:: Problem requirements ::
I would like the line with "دوره 66 (1402) (2412, 433)" and every line after it, down to the end of the entries below, output exactly and without pictures.

:: Data records ::
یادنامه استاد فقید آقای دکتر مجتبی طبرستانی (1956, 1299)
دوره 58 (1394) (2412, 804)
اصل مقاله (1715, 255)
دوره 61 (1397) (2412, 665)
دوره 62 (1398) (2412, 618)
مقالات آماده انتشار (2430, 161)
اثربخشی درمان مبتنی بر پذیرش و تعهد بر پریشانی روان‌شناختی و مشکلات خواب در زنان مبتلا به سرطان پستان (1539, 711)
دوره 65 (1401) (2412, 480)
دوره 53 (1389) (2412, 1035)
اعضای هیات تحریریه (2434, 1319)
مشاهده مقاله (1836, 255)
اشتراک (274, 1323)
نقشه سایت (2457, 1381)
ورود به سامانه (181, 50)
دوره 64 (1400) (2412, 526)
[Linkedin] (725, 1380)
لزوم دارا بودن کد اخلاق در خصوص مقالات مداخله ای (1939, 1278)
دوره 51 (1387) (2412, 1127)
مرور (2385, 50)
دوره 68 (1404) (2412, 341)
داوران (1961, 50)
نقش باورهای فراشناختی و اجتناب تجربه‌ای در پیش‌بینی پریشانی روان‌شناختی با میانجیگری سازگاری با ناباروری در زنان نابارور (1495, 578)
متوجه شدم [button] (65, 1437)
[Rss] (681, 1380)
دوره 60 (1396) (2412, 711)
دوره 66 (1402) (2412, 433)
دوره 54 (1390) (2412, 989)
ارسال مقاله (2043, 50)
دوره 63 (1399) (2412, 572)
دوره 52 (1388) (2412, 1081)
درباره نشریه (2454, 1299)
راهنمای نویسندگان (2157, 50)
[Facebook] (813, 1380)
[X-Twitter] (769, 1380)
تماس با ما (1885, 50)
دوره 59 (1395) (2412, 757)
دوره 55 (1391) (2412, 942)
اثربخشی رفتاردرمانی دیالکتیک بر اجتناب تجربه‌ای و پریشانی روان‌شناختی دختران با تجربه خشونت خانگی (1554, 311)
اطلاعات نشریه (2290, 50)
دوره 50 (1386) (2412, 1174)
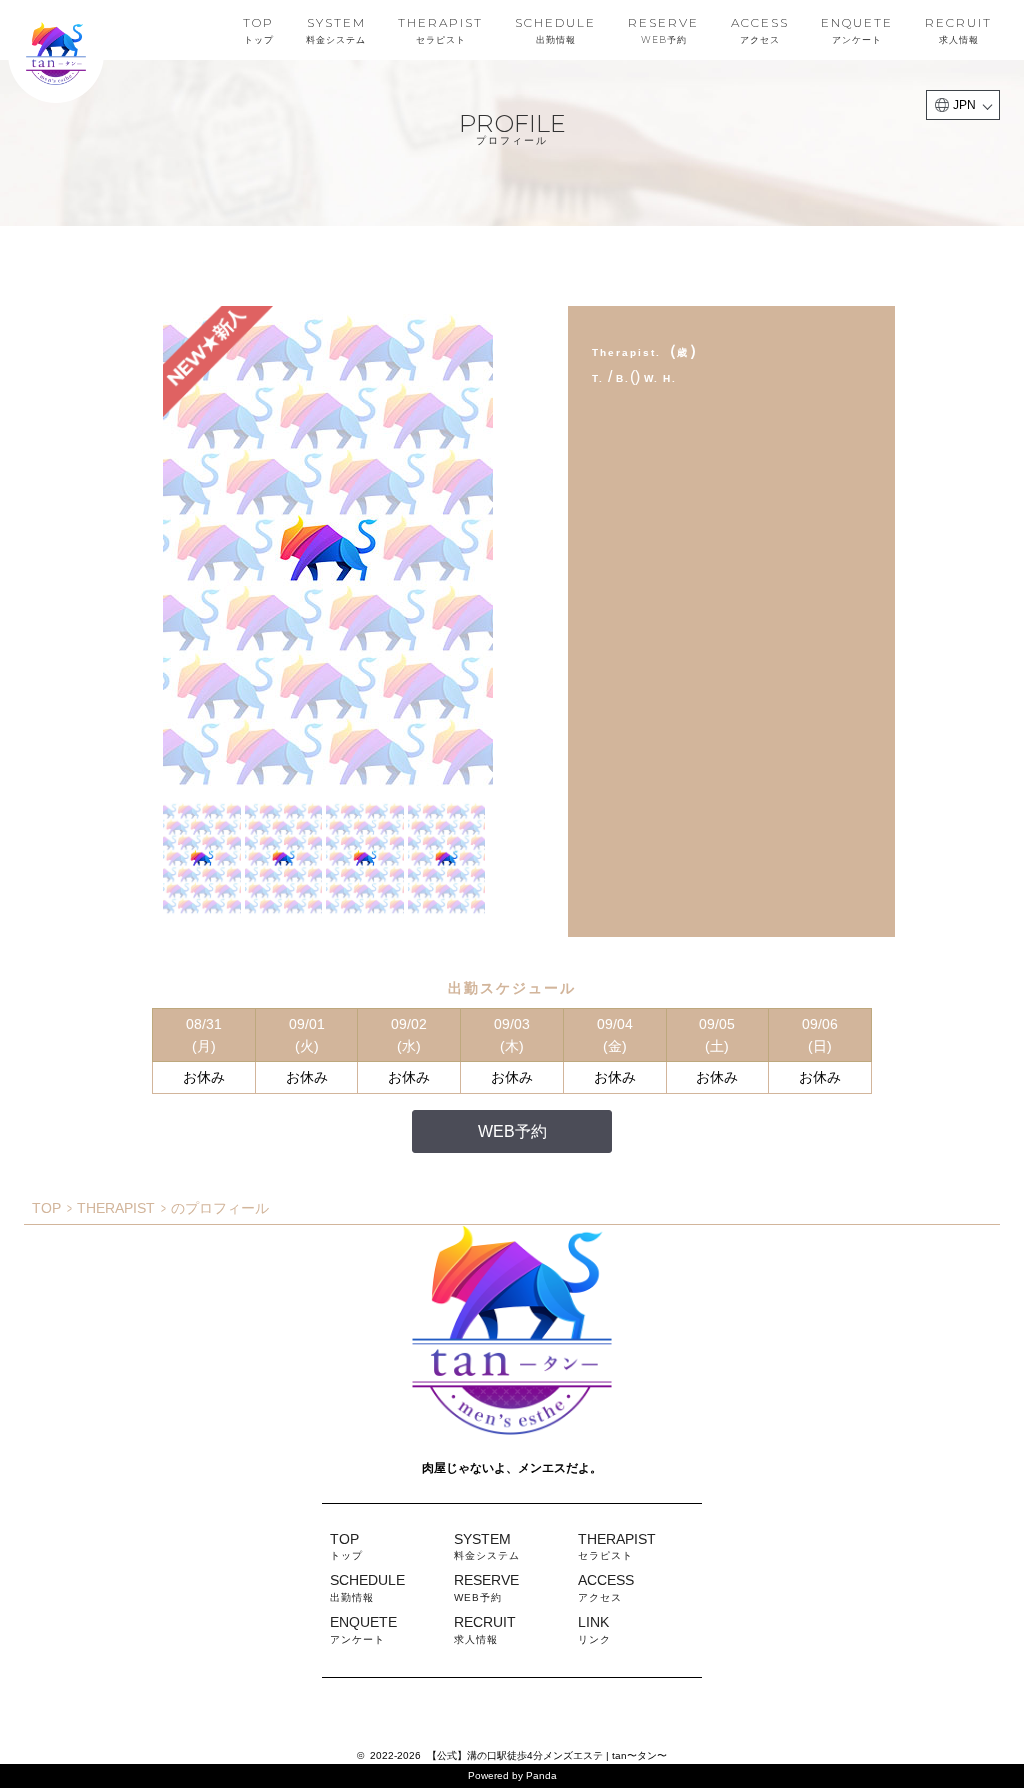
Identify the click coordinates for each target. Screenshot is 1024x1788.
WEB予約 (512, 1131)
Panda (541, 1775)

:: Response ::
دوره 66 (1402) (2412, 433)
دوره 54 (1390) (2412, 989)
ارسال مقاله (2043, 50)
دوره 63 (1399) (2412, 572)
دوره 52 (1388) (2412, 1081)
درباره نشریه (2454, 1299)
راهنمای نویسندگان (2157, 50)
[Facebook] (813, 1380)
[X-Twitter] (769, 1380)
تماس با ما (1885, 50)
دوره 59 (1395) (2412, 757)
دوره 55 (1391) (2412, 942)
اثربخشی رفتاردرمانی دیالکتیک بر اجتناب تجربه‌ای و پریشانی روان‌شناختی دختران با تجربه خشونت خانگی (1554, 311)
اطلاعات نشریه (2290, 50)
دوره 50 (1386) (2412, 1174)
Identify the click coordinates for each target. Screenshot is 1024x1788.
WEB予約 (512, 1131)
Panda (541, 1775)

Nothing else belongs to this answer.